WHAT THE EXERCISE ASKS: From the entries that follow, gather each line holding the word "computer".

DATA SUPPLIED:
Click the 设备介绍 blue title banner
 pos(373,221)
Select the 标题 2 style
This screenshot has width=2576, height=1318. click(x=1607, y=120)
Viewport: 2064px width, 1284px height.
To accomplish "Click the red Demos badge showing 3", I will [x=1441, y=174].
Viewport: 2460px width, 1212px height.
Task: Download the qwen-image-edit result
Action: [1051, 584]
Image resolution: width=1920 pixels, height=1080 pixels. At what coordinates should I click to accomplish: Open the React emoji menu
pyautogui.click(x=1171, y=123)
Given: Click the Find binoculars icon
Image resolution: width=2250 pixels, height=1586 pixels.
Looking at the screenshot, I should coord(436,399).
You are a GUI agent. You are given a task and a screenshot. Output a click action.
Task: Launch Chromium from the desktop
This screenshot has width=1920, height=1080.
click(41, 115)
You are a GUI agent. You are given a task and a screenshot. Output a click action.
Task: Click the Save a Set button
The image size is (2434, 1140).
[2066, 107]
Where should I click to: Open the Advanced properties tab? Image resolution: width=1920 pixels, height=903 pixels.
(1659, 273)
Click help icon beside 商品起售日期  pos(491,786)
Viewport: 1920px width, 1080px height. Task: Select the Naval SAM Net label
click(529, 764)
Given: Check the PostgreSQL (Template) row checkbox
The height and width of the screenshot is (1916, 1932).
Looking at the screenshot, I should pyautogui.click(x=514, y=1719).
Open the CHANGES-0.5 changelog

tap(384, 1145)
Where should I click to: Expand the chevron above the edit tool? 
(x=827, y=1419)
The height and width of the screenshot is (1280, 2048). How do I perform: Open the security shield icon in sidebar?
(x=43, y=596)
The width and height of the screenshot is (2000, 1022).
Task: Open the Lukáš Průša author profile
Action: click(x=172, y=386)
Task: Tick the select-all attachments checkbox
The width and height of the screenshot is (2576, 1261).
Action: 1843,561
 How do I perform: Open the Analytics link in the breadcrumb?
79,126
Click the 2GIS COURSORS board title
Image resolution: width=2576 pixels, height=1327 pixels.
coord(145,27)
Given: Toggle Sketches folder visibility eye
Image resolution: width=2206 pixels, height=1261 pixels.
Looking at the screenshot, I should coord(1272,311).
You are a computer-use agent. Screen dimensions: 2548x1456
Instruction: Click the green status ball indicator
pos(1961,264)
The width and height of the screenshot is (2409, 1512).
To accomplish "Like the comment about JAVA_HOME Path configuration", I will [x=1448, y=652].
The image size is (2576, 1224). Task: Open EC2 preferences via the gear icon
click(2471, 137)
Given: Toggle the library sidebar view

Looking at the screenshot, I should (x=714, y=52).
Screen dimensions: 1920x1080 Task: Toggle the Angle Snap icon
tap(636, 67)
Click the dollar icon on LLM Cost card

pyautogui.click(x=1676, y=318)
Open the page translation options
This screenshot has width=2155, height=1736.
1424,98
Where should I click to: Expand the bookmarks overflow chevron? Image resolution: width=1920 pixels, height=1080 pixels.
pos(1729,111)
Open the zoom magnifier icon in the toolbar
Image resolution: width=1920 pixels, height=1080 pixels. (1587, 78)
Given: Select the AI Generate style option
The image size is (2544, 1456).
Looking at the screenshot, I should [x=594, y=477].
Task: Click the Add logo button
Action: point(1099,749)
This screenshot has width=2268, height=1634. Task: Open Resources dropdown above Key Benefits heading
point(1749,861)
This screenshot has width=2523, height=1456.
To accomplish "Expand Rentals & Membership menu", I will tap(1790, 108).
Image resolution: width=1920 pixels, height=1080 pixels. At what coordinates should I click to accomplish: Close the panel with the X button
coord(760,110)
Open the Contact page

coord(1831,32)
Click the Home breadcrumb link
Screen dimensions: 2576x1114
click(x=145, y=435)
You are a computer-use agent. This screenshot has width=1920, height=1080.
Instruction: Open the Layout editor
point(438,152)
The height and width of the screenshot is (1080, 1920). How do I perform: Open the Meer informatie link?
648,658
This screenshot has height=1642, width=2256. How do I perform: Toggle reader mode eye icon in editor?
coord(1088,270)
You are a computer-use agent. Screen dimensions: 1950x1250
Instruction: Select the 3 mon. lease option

WRITTEN SOLUTION:
You are a computer-use agent. Screen dimensions: 2548x1456
You are a computer-use agent. This screenshot has width=1920, height=1080.
You are a computer-use agent. Screen dimensions: 1950x1250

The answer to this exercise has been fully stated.